__What you need to do__
1. Retype the passage from the post on the Knowle planning applications below, beginning at the words "And there are" and stopping after "application was rejected.".
2. Using the post on the Knowle planning applications below, decide whether each statement agrees with it. Answer yes or no, and quote the deciding words.
(a) The PegasusLife application includes a well-being suite with a gym, treatment rooms and a pool.
(b) The 2013 outline application proposed up to 60 dwellings.
(c) The District Council's reappraisal found more parks and recreation ground in Sidmouth than first thought.
3. Proceed with the post on the Knowle planning applications below, writing on from where it stops.

__Supplied passage__
[Start of section]

Friday 27 May 2016

Knowle relocation project > Pegasus planning application 16/0872/MFUL >>> and the rejected planning application 12/1847/MOUT of 1st March 2013 >>> >>> >>> >>> >>> Part two: "Contrary to to the requirements of Policy E3 (Safeguarding Employment Land and Premises)"

There is the current planning application by PegasusLife:
16/0872/MFUL | The construction of an assisted living community for older people comprising extra care units, staff accommodation and communal facilities, including a kitchen, restaurant/bar/cafe, a well-being suite comprising gym, treatment rooms and pool, a communal lounge and storage facilities; car parking for residents, visitors and staff of the assisted living community; comprehensive landscaping comprising communal and private spaces; and associated groundworks. | Council Offices Knowle Sidmouth EX10 8HL

There is the current Local Plan:
Local Plan 2013-2031 - East Devon

And there is the rejected outline planning application for Knowle of three years ago:
12/1847/MOUT | Outline application proposing demolition of existing buildings (retention of building B) for class D1 non-residential institution and park rangers station (Sui Generis), residential development of up to 50no. dwellings (Class C3 use), 60no. bed graduated care home (Class C2 use) and access (all matters reserved except access) | Council Offices Knowle Sidmouth EX10 8HL

It seems that the latest planning application does not differ fundamentally from the March 2013 planning application – in that both are contrary on many levels to the District Council’s own policies as laid out in the Local Plan.

The first area where the 2013 application failed was around the lack of Parks and Recreation Grounds in Sidmouth. This has been made even more obvious through the District Council's own reappraisal – as there is even less of this type of open space than originally thought:
Futures Forum: Knowle relocation project > Pegasus planning application 16/0872/MFUL >>> and the rejected planning application 12/1847/MOUT of 1st March 2013 >>> Part one: "Contrary to Policy RE1 (Retention of Land for Sport and Recreation)"

And there are several other areas where there has either been no fundamental change since 2013 – or things have got worse since the original planning application was rejected.

2 - Contrary to the requirements of Policy E3 (Safeguarding Employment Land and Premises)

[End of section]

__Source information__
[Start of section]

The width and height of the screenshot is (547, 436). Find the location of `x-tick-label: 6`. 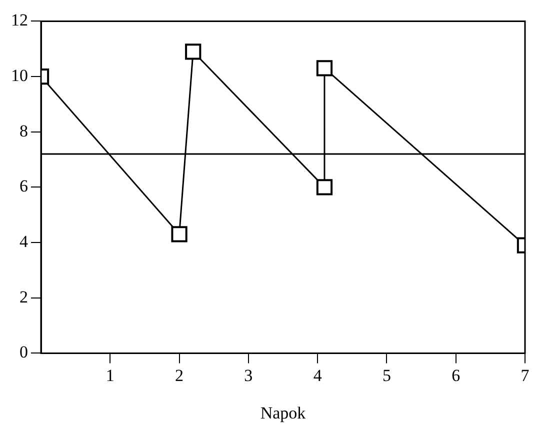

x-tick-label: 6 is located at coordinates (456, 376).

[End of section]
[Start of section]

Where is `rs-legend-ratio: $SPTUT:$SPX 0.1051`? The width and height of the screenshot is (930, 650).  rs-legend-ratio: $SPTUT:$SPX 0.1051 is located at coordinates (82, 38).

[End of section]
[Start of section]

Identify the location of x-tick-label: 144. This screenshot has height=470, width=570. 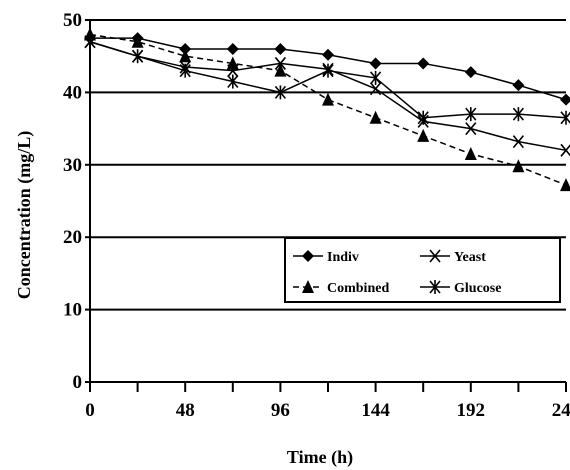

[End of section]

__Expected results__
1.
And there are several other areas where there has either been no fundamental change since 2013 – or things have got worse since the original planning application was rejected.

2.
(a) Yes: "a well-being suite comprising gym, treatment rooms and pool"
(b) No: "residential development of up to 50no. dwellings"
(c) No: "there is even less of this type of open space than originally thought"

3.
The second area which concerned the DMC (the Development Management Cttee, or the District Council's planning committee) was the fact that the application was contrary to policies to safeguard employment land and premises:

Applications for Planning Permission and matters for determination

RESOLVED: that the application 12/1847/MOUT be refused, contrary to Officer
recommendation, for the following reasons:

2. The proposed development by virtue of the loss of a large area of current employment land and the loss of an existing park and walk facility which provides an important car parking facility used by visitors to the town and its businesses would have a significant detrimental impact on the economy of Sidmouth. 

It has not been adequately demonstrated that all options for the retention of the site for employment uses have been fully explored or that there is a surplus of employment land in the locality. 
It is therefore considered that the proposed development would be contrary to the requirements of Policy E3 (Safeguarding Employment Land and Premises) of the adopted East Devon Local Plan.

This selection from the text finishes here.